Switch to 2017, Deva and his mother are living in a remote village in Assam and he's working in coal mines. Through some hazy flashbacks, the film throws hints that something major had happened a few years ago, after which Deva's mother had sworn him to never touch a weapon — she creates panic even when he holds a plastic knife to cut a birthday cake. Meanwhile, Aadhya Krishnakanth (Shruti Hassan) comes to India and her life is in danger for reasons still unclear to me. To save her from the baddies, Deva's mother frees him from the promise, and there he goes — beating up some 50-odd men and breaking their bones like a pro. What follows are multiple action sequences, and each gets better than the earlier one.

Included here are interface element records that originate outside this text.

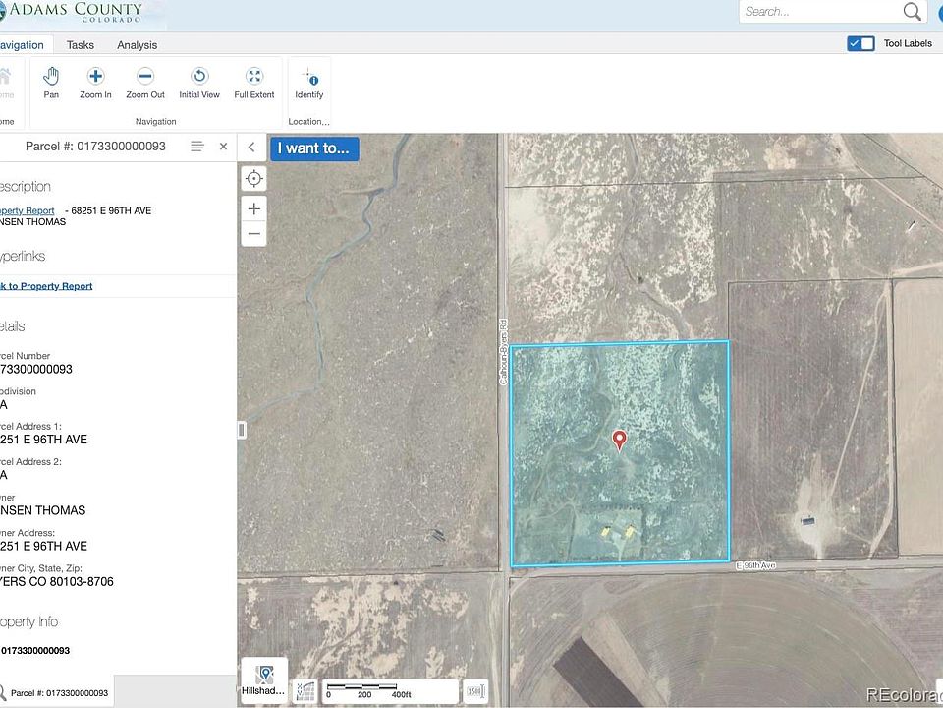
Task: Click the search magnifier icon
Action: point(913,12)
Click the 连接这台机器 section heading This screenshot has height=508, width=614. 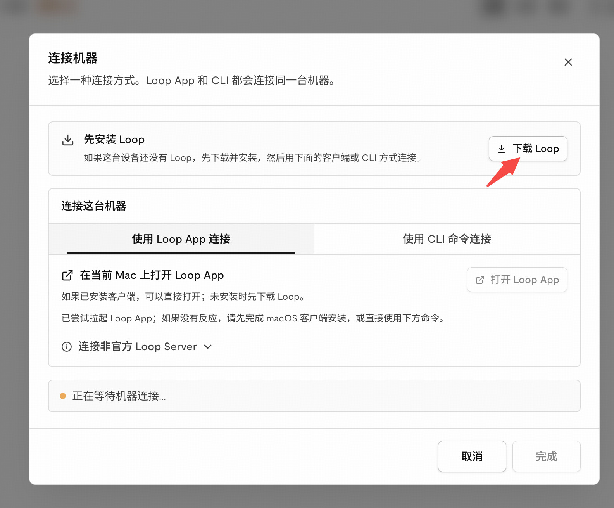(x=94, y=206)
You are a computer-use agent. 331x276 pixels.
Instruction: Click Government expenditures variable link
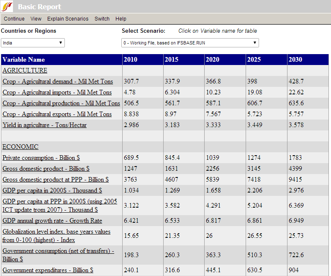48,270
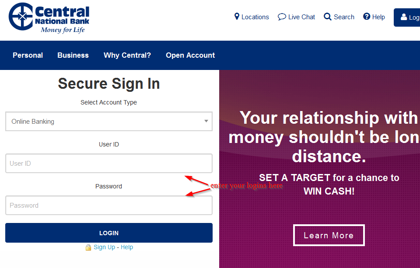
Task: Go to Open Account in navigation bar
Action: [190, 55]
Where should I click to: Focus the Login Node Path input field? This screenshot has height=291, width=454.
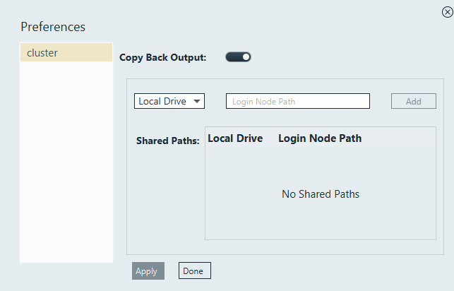tap(297, 101)
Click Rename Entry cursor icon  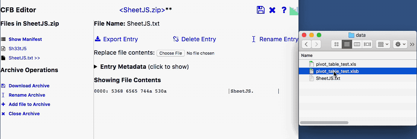tap(253, 39)
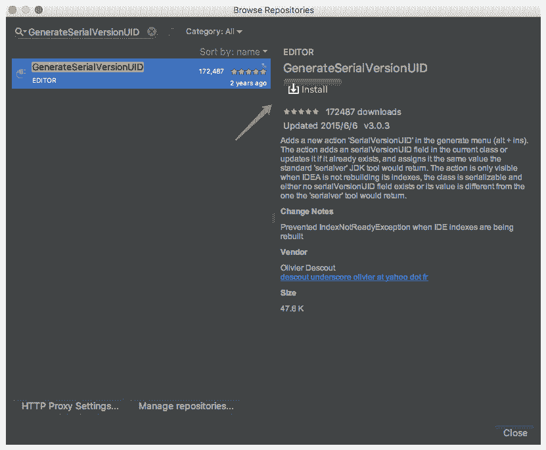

There are high-end weapons, machine guns, missiles, and when there's nothing modern, you see the heroes slaughtering men with axes, sword and other sharp objects. Basically, all we see for most part of the film is blood splashing in slow-mo. I have to mention here how in the middle of a fight, Prabhas lights up a cigarette and the next moments, with full swag, wears his glasses on. Well, this is something so trademark of directors from down South to make their leading men look larger-than-life and stylish like nobody's business.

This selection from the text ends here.